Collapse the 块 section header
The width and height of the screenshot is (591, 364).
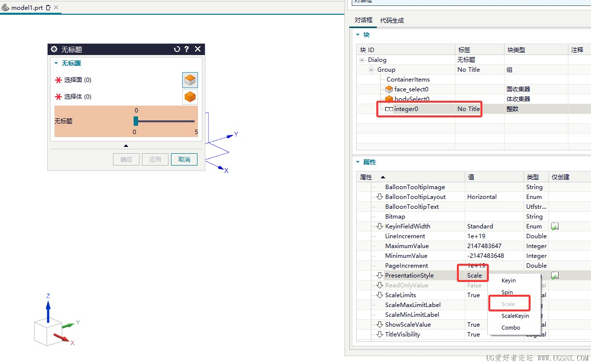click(x=358, y=35)
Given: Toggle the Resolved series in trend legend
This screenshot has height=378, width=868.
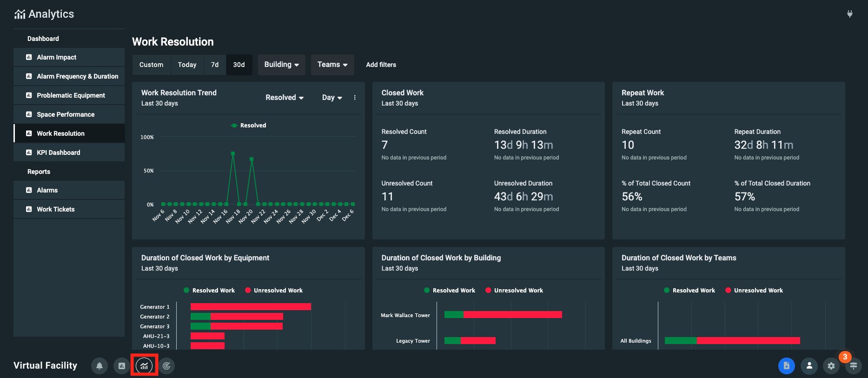Looking at the screenshot, I should [249, 126].
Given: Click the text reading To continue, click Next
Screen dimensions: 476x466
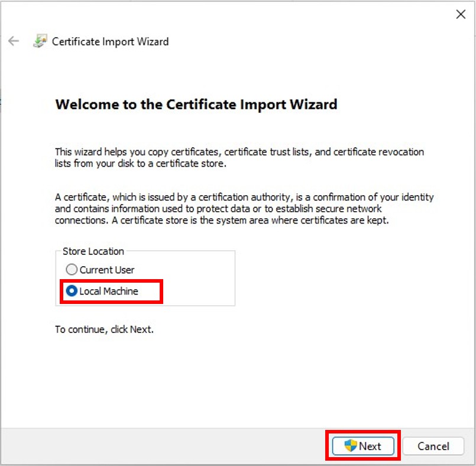Looking at the screenshot, I should pyautogui.click(x=103, y=329).
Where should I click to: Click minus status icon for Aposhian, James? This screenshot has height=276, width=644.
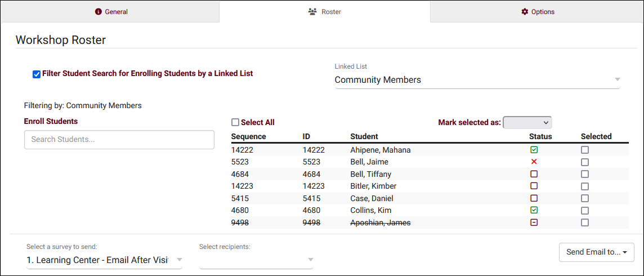pyautogui.click(x=534, y=222)
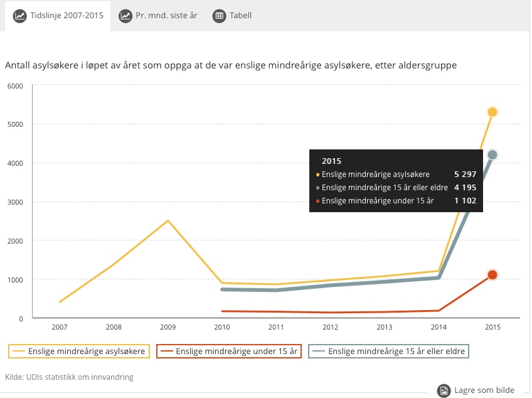Click the chart icon beside Pr. mnd. siste år
The height and width of the screenshot is (398, 532).
point(125,16)
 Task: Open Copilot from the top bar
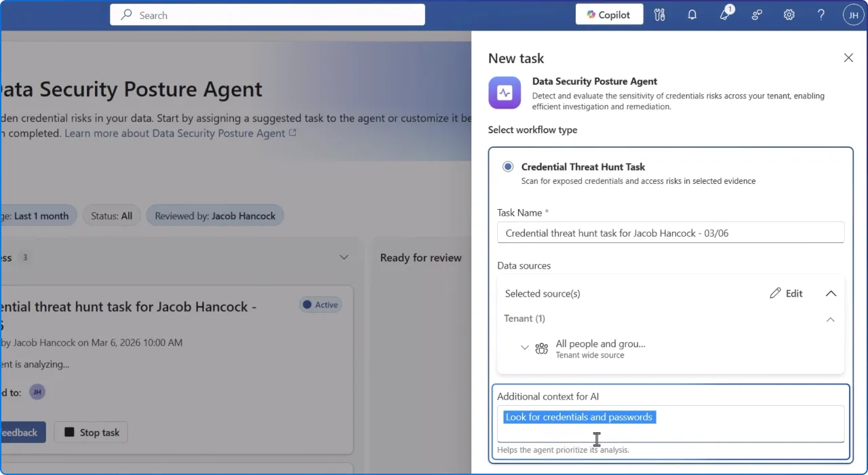click(x=608, y=14)
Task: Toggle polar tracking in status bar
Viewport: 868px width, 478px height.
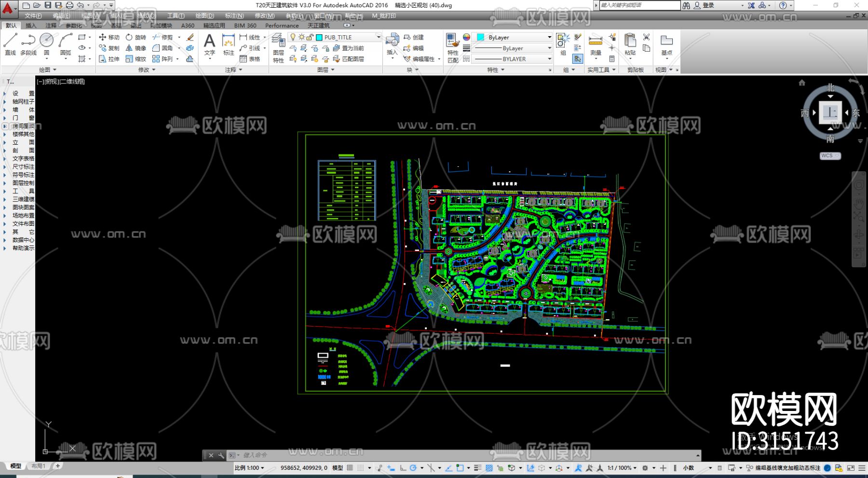Action: coord(413,468)
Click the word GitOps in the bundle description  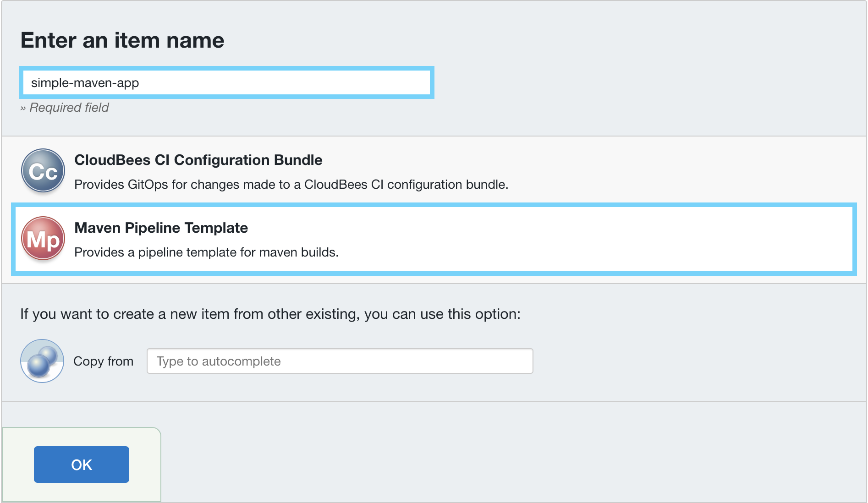pyautogui.click(x=148, y=185)
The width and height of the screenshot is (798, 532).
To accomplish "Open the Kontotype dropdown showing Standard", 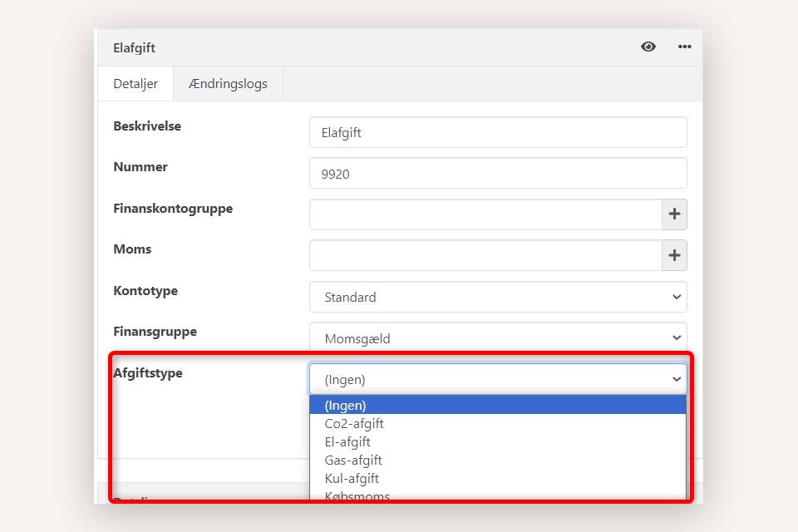I will [498, 297].
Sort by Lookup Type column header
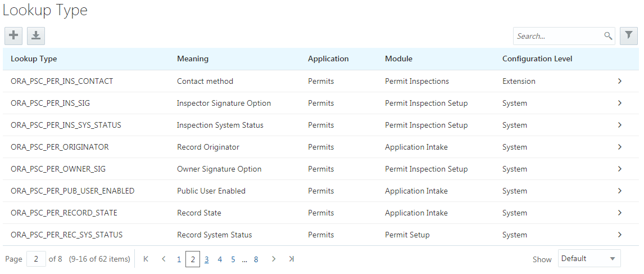644x274 pixels. tap(34, 59)
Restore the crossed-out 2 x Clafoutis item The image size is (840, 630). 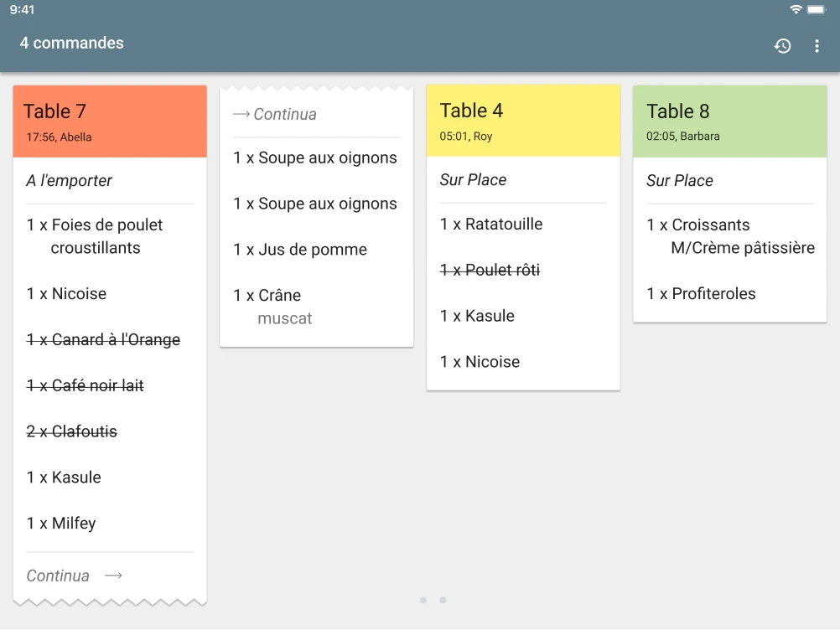(72, 432)
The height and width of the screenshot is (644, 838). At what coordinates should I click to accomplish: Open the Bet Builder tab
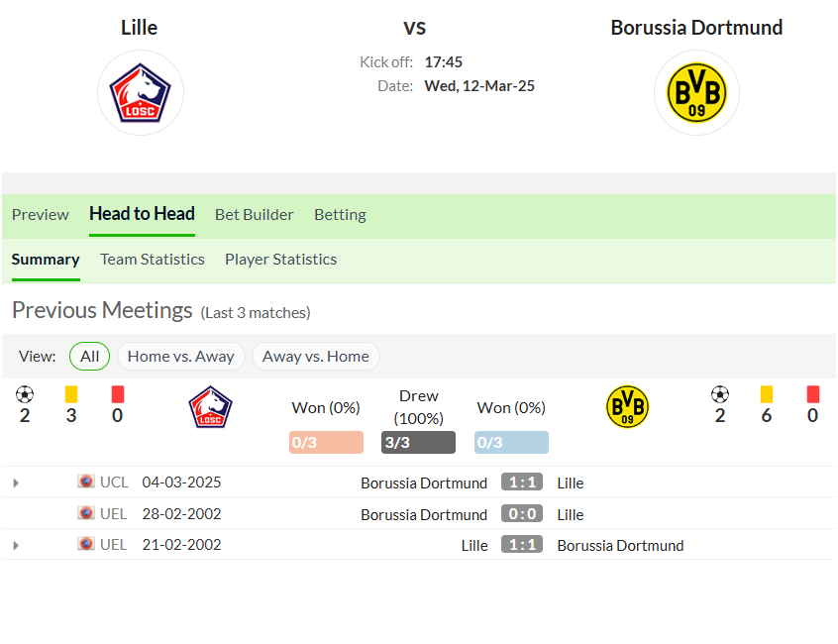255,215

-----

__WHAT THE EXERCISE ASKS__
Scan the material above for the string "Toggle" and return the lines that hold it.

__RESPONSE BELOW__
Given: Toggle the Resolved series in trend legend
Task: Toggle polar tracking in status bar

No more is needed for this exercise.